Context-Aware Filtering of Unstructured Radiology Reports by Anatomical Region
Authors: Zakk Heile, Pranav Manjunath, Brian Lerner, Samuel Berchuck, Monica Agrawal, Timothy W. Dunn
Machine Learning for Health (ML4H), 2025
Radiology reports contain essential clinical information but are often stored as unstructured free text. In trauma settings, multiple imaging studies (e.g., CT head, facial bones, and cervical spine) may be bundled into a single report that consolidates findings from all examinations into one jointly written document.

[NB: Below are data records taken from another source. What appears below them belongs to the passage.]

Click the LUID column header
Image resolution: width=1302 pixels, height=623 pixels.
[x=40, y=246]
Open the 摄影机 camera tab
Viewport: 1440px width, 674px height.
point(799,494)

As a result, individual sentences may reference ambiguous or overlapping anatomy (e.g., “there is a fracture”), making sentence-level anatomical classification essential for downstream tasks.
We develop context-aware classical models with targeted feature engineering to filter radiology reports by anatomical region, retaining only findings relevant to a specified anatomy. Leveraging the precision of clinical language, our approach outperforms trained neural networks and large pre-trained language models, while requiring only a small amount of labeled training data.
We demonstrate that the learned model weights generalize effectively to MIMIC-IV radiology reports without retraining and achieve near-optimal performance in both sensitivity and specificity. These results make our approach practical, reproducible, and well-suited for deployment in new clinical settings.